I see, from your screenshot, that CFHTTPSession.cfc has worked against PayPal before. Apparently PayPal did not previously send cookies having special characters. Currently, PayPal is sending a cookie containing a pipe-delimited list, and another cookie having an ampersand-delimited list of name/value pairs. Thus, the pipe, ampersand, and equal sign are received as encoded characters. Running the cookies containing these new already-encoded special characters thru urlEncodedFormat, and passing them back to PayPal, prevents successful login attempt. Thus, the fix is to decode the received cookies before encoding them for sending. On line 1140 of 2010/02/05 build of CFHTTPSession.cfc (where it parses the returned cookie value), I've wrapped the value w/ urlDecode.

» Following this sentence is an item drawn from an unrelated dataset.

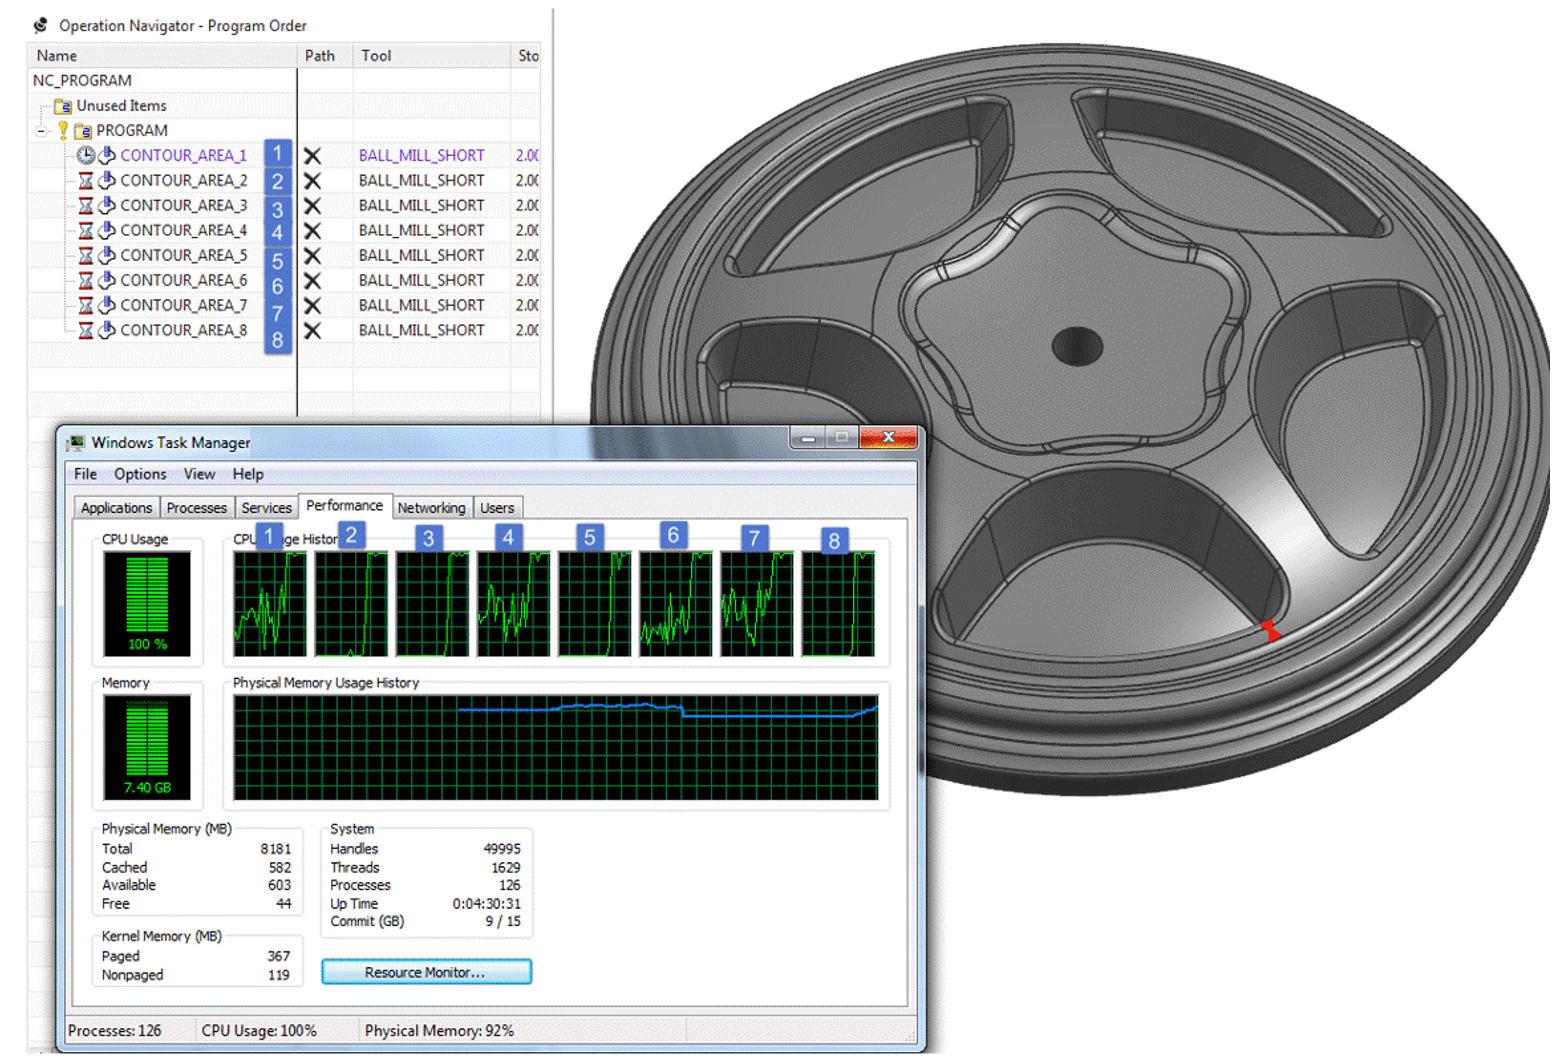This screenshot has width=1557, height=1059.
Task: Click the operation icon of CONTOUR_AREA_5
Action: click(107, 255)
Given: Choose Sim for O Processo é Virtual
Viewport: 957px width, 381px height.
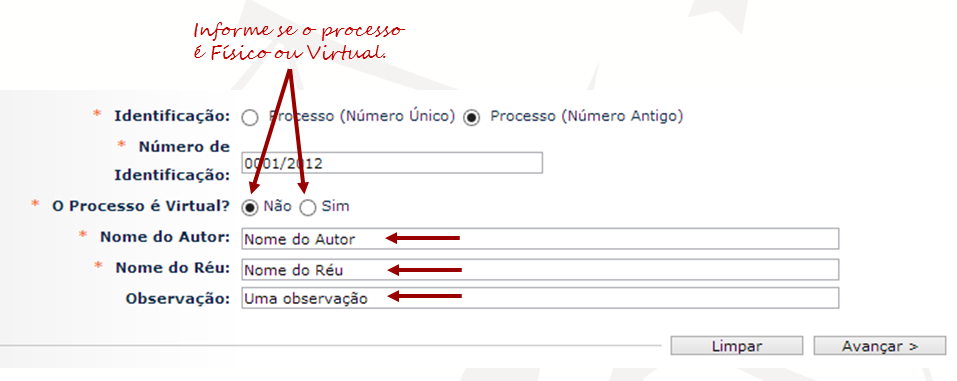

Thus, ListRest( LOCAL.Pair, "=" ) becomes UrlDecode(ListRest( LOCAL.Pair, "=" )).

I want to thank you very much for all the time you've invested into CFHTTPSession.cfc. Perhaps <cfhttp /> can be enhanced as thus: <cfhttp session="mySessionName" />, to allow session to be maintained amongst calls having same-named session attribute (similar to cfx_http5).

FYI, I commented out the referer spoof, and call was still successful. It seems PayPal is not (or no longer) relying on valid referer.

Thanks again!,
-Aaron Neff

@Aaron,

Very awesome detective work. I recently tried to get PayPal integration to work and was unable to get this to happen (even after starting from scratch). I'll definitely be testing this tomorrow!

@Ben,

Thanks! I thought I was losin' it..

So I did some googling and came across cfx_http5. I pretty much just implemented the code right out of their example, and was able to maintain a PayPal session just fine. So I started comparing the communication w/ Firebug and Wireshark, and also had the form post to another script on my server (instead of just PayPal). I noticed that if I pass the cookies via <cfhttpparam type="header" name="Cookie" value="semicolon delimited list of cookie name/value pairs here" /> (along w/ another header to set the content type as application/x-www-form-urlencoded), that I was able to maintain a session.

So I was almost ready to file an ER to allow cfhttpparam type="cookie" to support 'encoded="false"', but then I realized that we really should probably be unencoding the cookies, before we attempt to encode them again (which is what cfhttpparam/cookie does behind-the-scenes).

Would've been nicer if wireshark would decode the https communication w/ PayPal, but that's ok.. we got it figured out! (or I hope so.. just awaiting your confirmation)

I like that CFHTTPSession.cfc :) You really thought that out! Now to get Adobe to upgrade cfhttp to support session sharing btwn calls :)

Thanks!,
-Aaron

@Aaron,

Awesome stuff (sorry for the super late reply - had this tab open for weeks). I keep trying to remember to update my CFHTTPSession.cfc project based on your findings. Very awesome!

@Ben,

And here I am w/ another super late reply! haha, I just saw your message here from last month. Cool, the only thing I added was the urlDecode() on line 1140. Thank you, and you're welcome, and I'll be interested to know when the updated CFHTTPSession.cfc is posted.

Take care!,
-Aaron

@Aaron,

No problem at all on the late reply - I still haven't updated the project page ;) We're all busy - no judgements!

I just tried this paypal login on a openbluedragon 1.4a server and got this error:

Detail Missing Attribute: This tag requires a TYPE attribute

^ Snippet from underlying CFML source
Type Template
Message Invalid Attribute
Tag CFHTTPPARAM
Position Line=855; Column=8
Detail Missing Attribute: This tag requires a TYPE attribute
Source

852: --->
853: <cfhttpparam
854: attributecollection="#LOCAL.Param#"
855: />
856:

openBD 1.4 has support for implicit structures and arrays and also attributecollections. So I am stuck right now it should have worked. I will try some basic page scraping to see if it will work.

Great it works, at least I got it working on CF9 developer version on ubuntu after adding URLDEcode on line 1140 and changing some stuff to swedish (for the swedish site paypal.com/se).